> [Input data]:
§ §
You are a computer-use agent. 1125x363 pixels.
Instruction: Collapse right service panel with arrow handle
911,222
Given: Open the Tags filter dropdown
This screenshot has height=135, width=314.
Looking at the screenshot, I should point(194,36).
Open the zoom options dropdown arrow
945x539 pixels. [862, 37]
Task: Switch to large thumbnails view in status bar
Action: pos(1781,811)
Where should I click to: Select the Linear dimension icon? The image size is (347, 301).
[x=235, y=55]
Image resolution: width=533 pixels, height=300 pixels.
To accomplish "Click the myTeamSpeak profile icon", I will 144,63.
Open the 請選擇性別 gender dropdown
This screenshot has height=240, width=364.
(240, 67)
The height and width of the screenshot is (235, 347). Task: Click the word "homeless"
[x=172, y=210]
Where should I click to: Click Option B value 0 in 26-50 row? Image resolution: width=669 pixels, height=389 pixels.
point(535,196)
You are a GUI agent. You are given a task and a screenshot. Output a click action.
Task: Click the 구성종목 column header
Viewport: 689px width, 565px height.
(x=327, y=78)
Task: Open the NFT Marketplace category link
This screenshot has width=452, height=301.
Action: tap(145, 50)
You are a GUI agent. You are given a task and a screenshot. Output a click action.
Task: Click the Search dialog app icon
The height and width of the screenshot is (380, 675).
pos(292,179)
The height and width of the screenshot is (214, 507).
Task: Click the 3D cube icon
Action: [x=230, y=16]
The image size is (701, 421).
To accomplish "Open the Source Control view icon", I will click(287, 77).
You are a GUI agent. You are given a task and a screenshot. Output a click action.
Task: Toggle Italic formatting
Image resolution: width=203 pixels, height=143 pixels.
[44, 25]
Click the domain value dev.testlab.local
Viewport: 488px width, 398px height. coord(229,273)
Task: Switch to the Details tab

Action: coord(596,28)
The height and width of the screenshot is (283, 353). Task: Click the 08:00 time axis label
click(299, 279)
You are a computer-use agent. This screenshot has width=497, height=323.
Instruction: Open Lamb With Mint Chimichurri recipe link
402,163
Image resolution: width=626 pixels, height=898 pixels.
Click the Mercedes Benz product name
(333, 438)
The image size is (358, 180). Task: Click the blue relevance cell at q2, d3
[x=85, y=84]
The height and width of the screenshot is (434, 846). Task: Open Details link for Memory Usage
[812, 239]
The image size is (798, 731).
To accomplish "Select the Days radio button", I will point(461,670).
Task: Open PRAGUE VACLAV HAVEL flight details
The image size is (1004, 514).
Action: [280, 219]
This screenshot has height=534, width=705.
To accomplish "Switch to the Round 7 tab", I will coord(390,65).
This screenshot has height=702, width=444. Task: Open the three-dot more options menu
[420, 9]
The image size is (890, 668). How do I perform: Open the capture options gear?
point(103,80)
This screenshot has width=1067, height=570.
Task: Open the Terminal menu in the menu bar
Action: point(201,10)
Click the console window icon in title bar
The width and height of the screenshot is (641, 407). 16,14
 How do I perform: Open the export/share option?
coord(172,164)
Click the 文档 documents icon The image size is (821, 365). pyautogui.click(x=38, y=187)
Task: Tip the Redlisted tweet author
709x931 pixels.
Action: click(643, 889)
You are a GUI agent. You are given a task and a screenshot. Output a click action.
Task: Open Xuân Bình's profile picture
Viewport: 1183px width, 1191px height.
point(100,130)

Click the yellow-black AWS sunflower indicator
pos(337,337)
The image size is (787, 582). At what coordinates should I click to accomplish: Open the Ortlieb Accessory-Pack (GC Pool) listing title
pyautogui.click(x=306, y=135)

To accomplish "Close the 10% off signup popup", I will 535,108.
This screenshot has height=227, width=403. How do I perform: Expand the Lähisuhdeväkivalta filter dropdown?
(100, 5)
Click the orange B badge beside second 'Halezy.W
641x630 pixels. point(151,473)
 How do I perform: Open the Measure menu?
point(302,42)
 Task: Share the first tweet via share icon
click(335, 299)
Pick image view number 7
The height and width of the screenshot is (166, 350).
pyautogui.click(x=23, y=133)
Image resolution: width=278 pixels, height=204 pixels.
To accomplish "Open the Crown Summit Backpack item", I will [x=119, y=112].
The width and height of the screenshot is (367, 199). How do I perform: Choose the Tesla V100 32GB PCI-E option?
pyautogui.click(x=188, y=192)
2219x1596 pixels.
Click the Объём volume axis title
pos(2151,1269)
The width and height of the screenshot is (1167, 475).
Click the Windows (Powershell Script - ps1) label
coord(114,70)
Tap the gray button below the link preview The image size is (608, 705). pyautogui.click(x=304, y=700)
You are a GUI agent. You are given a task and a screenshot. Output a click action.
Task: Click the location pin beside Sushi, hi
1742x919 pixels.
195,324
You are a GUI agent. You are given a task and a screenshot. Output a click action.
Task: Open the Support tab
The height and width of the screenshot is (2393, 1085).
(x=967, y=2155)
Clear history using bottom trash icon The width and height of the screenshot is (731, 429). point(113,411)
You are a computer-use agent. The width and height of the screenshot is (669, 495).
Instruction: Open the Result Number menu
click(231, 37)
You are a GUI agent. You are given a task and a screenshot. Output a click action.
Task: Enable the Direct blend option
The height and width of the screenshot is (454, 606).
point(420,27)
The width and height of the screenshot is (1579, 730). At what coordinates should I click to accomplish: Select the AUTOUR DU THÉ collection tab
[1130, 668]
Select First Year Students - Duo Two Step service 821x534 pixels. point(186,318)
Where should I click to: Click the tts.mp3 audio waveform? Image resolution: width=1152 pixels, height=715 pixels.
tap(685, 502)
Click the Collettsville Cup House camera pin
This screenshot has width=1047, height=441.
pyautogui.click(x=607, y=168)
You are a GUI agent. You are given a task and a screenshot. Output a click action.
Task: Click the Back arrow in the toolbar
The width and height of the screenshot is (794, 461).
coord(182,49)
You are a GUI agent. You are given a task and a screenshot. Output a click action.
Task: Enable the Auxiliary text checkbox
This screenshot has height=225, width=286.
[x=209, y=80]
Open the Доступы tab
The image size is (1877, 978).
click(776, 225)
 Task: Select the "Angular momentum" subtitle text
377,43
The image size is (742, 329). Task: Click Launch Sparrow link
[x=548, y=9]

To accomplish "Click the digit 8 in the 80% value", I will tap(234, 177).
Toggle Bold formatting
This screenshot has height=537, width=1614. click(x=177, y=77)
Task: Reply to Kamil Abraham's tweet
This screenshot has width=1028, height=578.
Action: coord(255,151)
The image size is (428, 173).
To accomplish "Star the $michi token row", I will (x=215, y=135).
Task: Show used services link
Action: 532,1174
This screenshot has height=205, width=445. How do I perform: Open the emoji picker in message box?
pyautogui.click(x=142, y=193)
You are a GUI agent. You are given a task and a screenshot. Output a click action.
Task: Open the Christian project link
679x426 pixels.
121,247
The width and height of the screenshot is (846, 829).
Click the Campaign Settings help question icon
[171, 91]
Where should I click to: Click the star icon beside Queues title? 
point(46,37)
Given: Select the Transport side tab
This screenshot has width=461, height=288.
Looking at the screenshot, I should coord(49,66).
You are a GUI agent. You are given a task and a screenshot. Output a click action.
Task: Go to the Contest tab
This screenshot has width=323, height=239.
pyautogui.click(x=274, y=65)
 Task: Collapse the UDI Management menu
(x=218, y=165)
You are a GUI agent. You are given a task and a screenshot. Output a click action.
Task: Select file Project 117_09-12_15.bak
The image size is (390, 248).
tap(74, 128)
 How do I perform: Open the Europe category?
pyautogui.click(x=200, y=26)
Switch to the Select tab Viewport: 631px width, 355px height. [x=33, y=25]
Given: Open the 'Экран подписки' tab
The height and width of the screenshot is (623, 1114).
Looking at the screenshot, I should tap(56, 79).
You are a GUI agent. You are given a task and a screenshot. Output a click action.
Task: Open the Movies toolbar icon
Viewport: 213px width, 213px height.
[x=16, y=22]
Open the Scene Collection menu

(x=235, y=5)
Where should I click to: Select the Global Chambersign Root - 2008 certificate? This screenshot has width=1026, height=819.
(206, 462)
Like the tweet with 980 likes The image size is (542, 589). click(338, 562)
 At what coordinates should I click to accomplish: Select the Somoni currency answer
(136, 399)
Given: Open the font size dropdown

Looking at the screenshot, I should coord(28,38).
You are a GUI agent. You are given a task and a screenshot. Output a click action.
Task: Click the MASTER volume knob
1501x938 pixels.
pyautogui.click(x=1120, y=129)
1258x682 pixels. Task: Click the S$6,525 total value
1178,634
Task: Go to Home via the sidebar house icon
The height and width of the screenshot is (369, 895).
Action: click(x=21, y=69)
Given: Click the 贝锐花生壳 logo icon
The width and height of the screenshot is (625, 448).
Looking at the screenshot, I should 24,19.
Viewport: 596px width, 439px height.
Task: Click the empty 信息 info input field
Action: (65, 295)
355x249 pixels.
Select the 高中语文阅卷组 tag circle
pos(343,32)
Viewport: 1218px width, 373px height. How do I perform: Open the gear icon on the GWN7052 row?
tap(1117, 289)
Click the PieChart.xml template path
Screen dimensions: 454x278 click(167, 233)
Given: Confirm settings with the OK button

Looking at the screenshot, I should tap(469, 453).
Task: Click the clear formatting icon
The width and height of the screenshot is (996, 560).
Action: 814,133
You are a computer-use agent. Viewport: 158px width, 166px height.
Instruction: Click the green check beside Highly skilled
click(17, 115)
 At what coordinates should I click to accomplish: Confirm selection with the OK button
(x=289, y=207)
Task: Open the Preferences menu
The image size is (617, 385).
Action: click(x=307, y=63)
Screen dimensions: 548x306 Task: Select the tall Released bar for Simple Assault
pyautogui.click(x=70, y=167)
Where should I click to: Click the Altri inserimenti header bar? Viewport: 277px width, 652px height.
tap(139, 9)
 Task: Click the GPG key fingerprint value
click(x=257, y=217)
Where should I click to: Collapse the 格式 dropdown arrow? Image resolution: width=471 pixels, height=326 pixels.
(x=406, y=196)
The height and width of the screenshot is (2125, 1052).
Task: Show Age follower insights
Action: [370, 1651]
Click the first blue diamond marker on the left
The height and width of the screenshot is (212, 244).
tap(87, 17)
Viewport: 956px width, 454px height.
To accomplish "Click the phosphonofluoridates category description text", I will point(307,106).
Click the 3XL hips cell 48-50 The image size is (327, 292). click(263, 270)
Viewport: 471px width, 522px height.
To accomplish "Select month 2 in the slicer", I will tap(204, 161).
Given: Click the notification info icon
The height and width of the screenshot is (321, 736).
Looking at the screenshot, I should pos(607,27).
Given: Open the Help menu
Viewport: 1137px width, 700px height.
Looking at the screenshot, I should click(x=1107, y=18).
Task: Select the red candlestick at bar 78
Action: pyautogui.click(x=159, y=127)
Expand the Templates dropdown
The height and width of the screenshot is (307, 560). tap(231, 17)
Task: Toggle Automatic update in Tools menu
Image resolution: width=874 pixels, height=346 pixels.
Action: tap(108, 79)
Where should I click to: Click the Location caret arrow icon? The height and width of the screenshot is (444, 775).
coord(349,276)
§ §
When a line above contains the string "profile", copy that line.

To accomplish "Click the myTeamSpeak profile icon", I will 144,63.
Task: Open Xuân Bình's profile picture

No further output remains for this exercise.